Current Status/Interpretation: Currently, the original Relocation Center is privately held farm land. Very few features remain. The most prominent structures in the central area are a hospital boiler house smokestack and a water reservoir. The smokestack is in poor condition. In addition, there remain several concrete slabs for buildings that now serve as foundations for farm buildings. The only significant feature remaining in the outlying area is the relocation center's sewage treatment plant. The site is commemorated by a 10-foot tall granite boulder monument.
Regional Context: The Mississippi Delta region of Arkansas where the Relocation Center was located is primarily agricultural and extremely rural. Today, the three county area where the two Arkansas relocation centers were located have a combined population of approximately 50,000. The region across the Mississippi River in Mississippi is similarly rural. The nearest Federal presence is the Arkansas Post National Memorial, approximately 60 miles north of Jerome, and the White River National Wildlife Refuge, approximately 60 miles northeast of Jerome.

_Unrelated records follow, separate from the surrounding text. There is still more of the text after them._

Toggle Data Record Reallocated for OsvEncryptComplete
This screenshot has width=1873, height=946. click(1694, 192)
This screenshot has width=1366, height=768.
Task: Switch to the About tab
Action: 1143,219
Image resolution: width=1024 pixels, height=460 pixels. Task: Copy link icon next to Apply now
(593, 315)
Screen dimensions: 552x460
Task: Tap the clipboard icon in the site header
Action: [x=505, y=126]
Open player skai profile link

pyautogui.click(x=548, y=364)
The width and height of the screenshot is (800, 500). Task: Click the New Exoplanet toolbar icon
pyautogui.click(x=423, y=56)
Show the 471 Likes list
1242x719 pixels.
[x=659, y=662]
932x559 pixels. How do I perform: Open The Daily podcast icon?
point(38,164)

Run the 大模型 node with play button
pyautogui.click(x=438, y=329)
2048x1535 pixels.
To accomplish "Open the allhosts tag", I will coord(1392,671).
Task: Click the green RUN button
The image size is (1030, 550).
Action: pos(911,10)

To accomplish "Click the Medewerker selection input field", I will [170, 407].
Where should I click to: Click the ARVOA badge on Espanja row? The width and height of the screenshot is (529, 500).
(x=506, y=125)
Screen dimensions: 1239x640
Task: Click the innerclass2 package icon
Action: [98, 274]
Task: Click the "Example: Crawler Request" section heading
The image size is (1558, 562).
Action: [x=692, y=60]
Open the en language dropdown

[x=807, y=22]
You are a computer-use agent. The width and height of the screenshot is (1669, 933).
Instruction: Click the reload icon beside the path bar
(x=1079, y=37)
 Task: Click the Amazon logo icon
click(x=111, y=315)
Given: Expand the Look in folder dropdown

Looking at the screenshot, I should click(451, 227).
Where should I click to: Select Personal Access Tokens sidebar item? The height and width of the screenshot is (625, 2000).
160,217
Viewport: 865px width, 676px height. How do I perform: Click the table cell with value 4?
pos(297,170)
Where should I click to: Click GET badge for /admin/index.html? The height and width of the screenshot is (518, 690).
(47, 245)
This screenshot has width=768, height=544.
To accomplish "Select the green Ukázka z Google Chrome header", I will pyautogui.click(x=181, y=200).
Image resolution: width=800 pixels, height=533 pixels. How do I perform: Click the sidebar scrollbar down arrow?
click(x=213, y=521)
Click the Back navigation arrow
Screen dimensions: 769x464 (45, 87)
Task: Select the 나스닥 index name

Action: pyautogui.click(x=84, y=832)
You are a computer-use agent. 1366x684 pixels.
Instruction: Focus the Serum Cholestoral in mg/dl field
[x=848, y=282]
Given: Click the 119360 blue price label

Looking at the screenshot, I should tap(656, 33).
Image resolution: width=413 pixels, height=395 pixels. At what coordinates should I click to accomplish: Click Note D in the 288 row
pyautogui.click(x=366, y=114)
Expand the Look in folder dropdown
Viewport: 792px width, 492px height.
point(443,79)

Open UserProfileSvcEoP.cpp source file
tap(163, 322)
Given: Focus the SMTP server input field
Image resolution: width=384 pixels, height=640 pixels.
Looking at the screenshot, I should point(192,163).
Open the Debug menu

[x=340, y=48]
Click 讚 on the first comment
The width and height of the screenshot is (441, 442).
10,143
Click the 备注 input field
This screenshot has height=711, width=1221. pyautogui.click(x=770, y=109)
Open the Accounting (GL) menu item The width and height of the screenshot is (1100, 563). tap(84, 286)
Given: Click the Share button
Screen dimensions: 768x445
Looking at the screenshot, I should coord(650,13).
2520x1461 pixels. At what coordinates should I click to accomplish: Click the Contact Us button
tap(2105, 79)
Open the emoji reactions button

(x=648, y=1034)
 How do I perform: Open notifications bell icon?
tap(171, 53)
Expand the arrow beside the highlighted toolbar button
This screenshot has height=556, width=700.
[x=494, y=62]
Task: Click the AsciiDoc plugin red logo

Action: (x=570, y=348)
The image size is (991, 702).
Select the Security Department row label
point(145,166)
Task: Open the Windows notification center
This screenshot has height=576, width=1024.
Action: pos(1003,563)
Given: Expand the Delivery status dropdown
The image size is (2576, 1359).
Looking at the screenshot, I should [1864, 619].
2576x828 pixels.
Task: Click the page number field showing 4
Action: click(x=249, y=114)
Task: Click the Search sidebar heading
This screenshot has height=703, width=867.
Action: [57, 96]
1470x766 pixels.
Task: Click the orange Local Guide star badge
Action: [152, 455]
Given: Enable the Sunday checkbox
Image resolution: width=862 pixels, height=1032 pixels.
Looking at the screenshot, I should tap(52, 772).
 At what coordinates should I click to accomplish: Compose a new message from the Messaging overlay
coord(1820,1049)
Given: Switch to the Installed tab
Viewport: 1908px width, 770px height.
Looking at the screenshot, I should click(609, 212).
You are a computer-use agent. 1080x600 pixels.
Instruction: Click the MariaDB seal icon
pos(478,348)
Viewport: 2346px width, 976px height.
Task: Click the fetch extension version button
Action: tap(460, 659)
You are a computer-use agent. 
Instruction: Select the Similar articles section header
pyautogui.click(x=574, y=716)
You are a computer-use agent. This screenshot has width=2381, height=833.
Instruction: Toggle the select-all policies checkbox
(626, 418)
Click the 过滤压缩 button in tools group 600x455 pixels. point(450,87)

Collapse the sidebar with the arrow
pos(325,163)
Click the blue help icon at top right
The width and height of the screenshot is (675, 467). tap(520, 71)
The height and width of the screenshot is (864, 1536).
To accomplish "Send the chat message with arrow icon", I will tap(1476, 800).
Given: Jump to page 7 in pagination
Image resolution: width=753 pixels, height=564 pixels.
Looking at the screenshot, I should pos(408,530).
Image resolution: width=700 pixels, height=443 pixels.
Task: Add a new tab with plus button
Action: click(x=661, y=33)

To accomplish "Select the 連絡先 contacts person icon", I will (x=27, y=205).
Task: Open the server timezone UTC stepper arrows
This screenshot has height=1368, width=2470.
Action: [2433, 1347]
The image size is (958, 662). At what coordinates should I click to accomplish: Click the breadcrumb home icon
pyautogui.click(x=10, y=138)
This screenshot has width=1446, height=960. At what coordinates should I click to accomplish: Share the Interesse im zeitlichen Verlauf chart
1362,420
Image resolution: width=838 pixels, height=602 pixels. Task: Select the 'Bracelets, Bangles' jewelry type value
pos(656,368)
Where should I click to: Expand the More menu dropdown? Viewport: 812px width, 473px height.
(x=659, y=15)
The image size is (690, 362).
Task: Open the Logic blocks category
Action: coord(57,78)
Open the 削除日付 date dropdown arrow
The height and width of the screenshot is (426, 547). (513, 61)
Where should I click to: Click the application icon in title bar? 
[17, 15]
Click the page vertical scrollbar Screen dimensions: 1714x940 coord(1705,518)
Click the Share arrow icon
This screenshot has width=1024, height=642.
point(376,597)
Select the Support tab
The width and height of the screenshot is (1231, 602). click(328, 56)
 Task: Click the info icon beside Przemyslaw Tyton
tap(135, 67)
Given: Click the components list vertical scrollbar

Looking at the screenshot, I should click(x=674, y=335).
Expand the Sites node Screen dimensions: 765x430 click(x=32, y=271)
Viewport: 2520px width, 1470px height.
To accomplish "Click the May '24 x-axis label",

Interested Parties/Stakeholders and Opinions:
Local efforts to preserve both the Jerome and Rohwer relocation center sites in Arkansas have been led by Rosalie Gould, a former mayor of the nearby town of McGehee. Ms. Gould has an extensive collection of artifacts from the sites and allows previous internees and scholars access to the collection which she stores in her home.
Arkansas State Historic Preservation Officer
The DOI will work with the State Historic Preservation Officer and private landowners to determine suitability for listing the site on National Register, and work with Federal, state, and local organizations to develop off-site interpretation.